Onze pages. Il n’en a pas fallu plus à Franck Pavloff pour faire un best-seller de sa nouvelle Matin Brun, qui s’est écoulée à deux millions d’exemplaires en France et a connu 25 traductions depuis sa publication en 1998.
Humanitaire puis éducateur
Ulcéré par le fait que certains élus de droite nouent des alliances avec le Front national pour les élections régionales de 1998, Franck Pavloff écrit ce texte court mais fort sur le totalitarisme au pouvoir et les petites lâchetés du quotidien qui ouvrent d’abord imperceptiblement, puis irrémédiablement, la porte à la dictature. Une dictature absurde — il s’agit de la couleur des chiens et des chats — mais néanmoins progressivement inquiétante à mesure que la nouvelle avance, que les libertés reculent et que la résignation semble l’emporter. Un texte d’autant plus glaçant qu’il ne comporte aucun repère spatio-temporel, qui connaîtra une seconde vie et un succès considérable en 2002, année de la qualification au second tour de l’élection présidentielle de Jean-Marie Le Pen. Il est encore régulièrement étudié dans les écoles.

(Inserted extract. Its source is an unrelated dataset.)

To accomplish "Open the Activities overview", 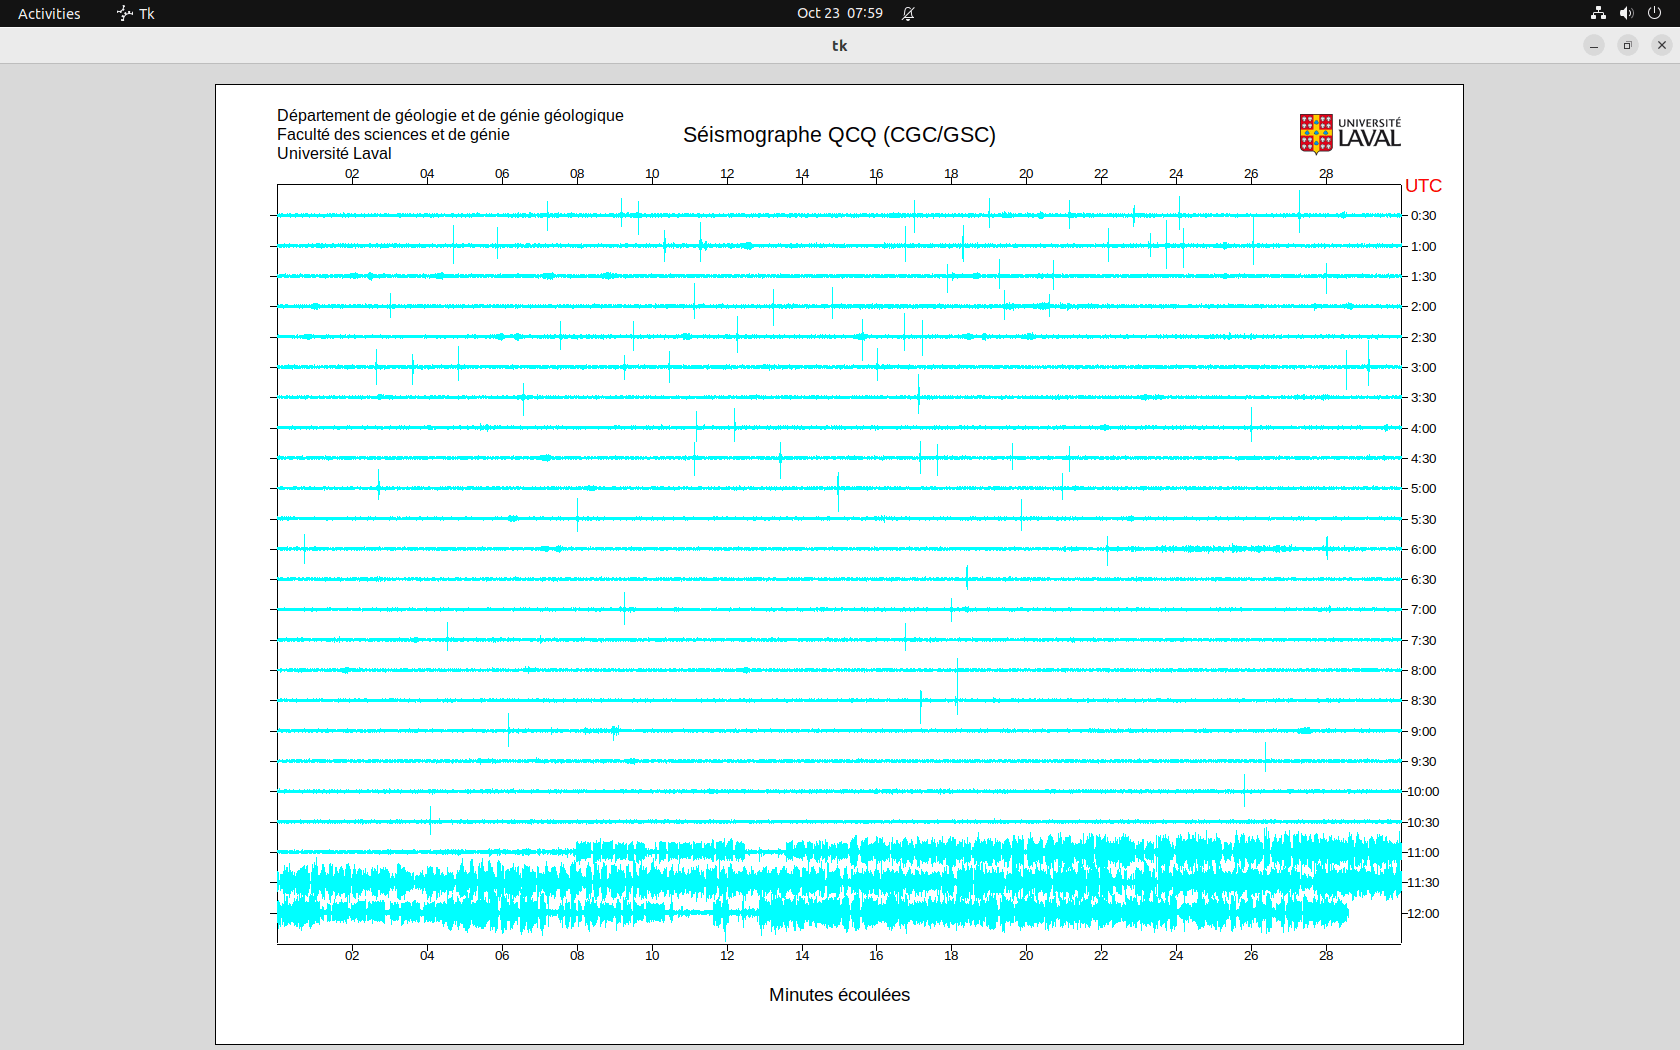I will point(49,13).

Si Matin Brun est le plus gros succès de Franck Pavloff, il est également le reflet du parcours professionnel d’abord, littéraire ensuite de cet écrivain d’origine bulgare né à Nîmes en 1940. Psychologue de formation, Franck Pavloff oeuvre en faveur des droits des enfants, notamment dans l’humanitaire. Il participe à des projets de développement en Asie et en Afrique sous la houlette du ministère de la Coopération.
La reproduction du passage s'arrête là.